• [TEXT SHOWN]
An understanding of these stages is important in research and for counseling parents. Anencephaly can be said to have a "termination period" (ie, a time after which the anomaly cannot occur); therefore, exposures or other maternal events that occur after the critical periods for anencephaly can be ruled out as causative factors.
Exencephaly, the superior extrusion of a relatively large, bulbous portion of cerebral tissue beyond the calvaria, is a forerunner of anencephaly (198; 125). This has been demonstrated experimentally and by prenatal ultrasonography in fetuses prior to spontaneous degeneration of brain tissue. Holoprosencephaly is rarely associated with anencephaly (98; 167) and may involve aberrant morphogenesis of prechordal and paraxial developmental fields (168). The genetics of neural tube defects and midline craniofacial malformations is becoming understood, as illustrated by studies of the tuft mouse mutant (67).
Pathological findings in the central nervous system depend on the gestational age and extent of the lesion. Rudimentary cerebral hemispheres can be found in 50% of anencephalic newborns, and complete absence can be found in the remainder. Absence of the cerebellum and brainstem has also been reported (187). These infants usually manifest a connective tissue mass adherent to the dura mater. Their cerebral tissue is soft and infiltrated with blood, and scattered islands of neural cells and choroid plexus can often be identified. As a result of this appearance, the term "area cerebrovasculosa" is often applied to the anencephalic brain. This vascular finding is a reactive change to the exposure of neural tissue to amniotic fluid.
Examination of the brainstem reveals variability in the preservation of nuclei and absence of the pyramidal tract. The eyes often bulge dramatically. They may also appear normal but lack central connections to the brain, ending blindly posterior to the optic foramina. Other pathological changes of the eyes include absence or reduction in axis cylinders and colobomata of the optic disc. The spinal cord may show reduced white matter in some tracts, absence of Clarke column, and a lower termination of the conus medullaris.

• [RECORDS]

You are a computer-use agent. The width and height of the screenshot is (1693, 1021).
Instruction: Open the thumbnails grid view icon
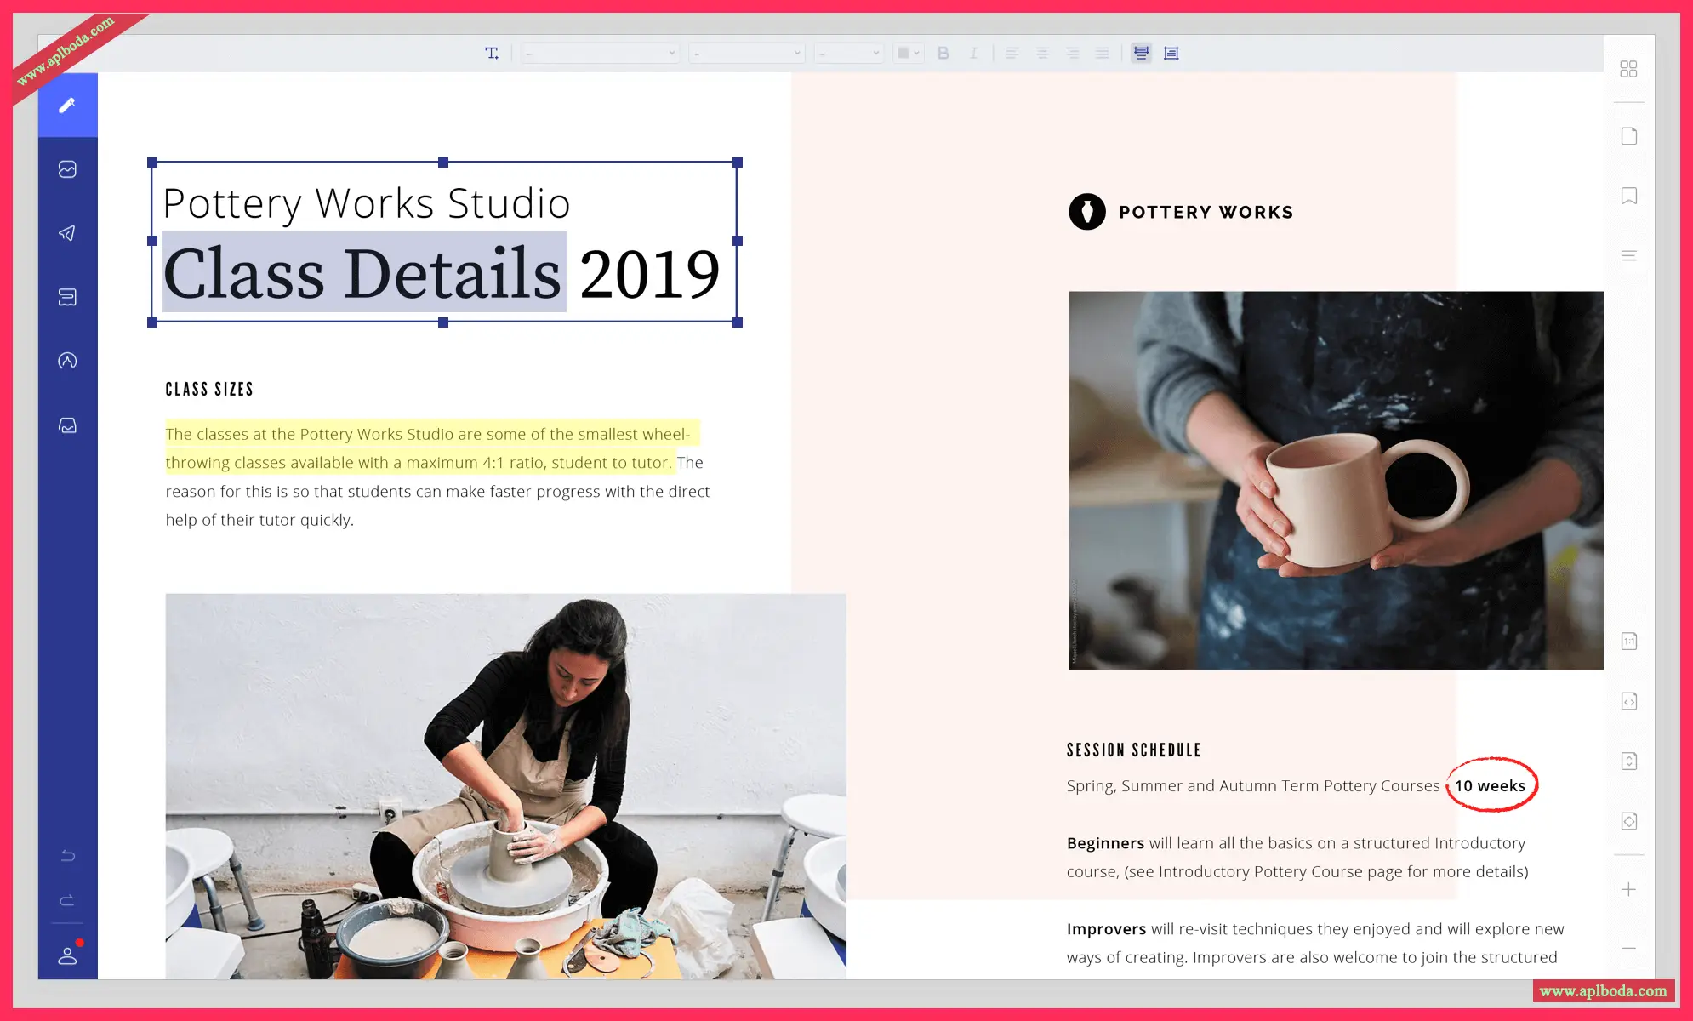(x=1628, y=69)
---
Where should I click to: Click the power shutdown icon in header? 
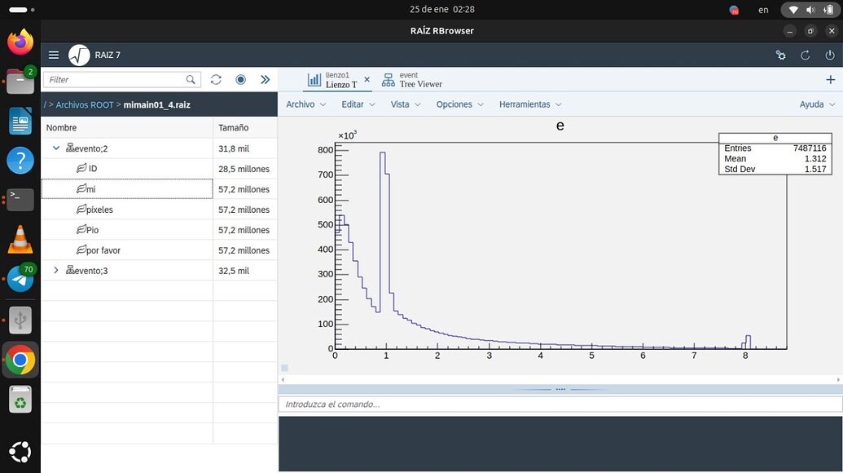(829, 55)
...
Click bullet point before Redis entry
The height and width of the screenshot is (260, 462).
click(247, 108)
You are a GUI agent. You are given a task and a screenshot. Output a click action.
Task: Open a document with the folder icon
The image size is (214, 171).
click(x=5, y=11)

• [ACTIVITY LIST]
- a) In the text on anencephaly, in what proportion of anencephalic newborns can rudimentary cerebral hemispheres be found?
- b) Rewrite the part of the text on anencephaly starting with "Pathological findings in" and going on through "to amniotic fluid.", swapping "connective tissue mass" for "fibrous mass".

• [YOUR RESPONSES]
- a) Rudimentary cerebral hemispheres can be found in 50% of anencephalic newborns.

- b)
Pathological findings in the central nervous system depend on the gestational age and extent of the lesion. Rudimentary cerebral hemispheres can be found in 50% of anencephalic newborns, and complete absence can be found in the remainder. Absence of the cerebellum and brainstem has also been reported (187). These infants usually manifest a fibrous mass adherent to the dura mater. Their cerebral tissue is soft and infiltrated with blood, and scattered islands of neural cells and choroid plexus can often be identified. As a result of this appearance, the term "area cerebrovasculosa" is often applied to the anencephalic brain. This vascular finding is a reactive change to the exposure of neural tissue to amniotic fluid.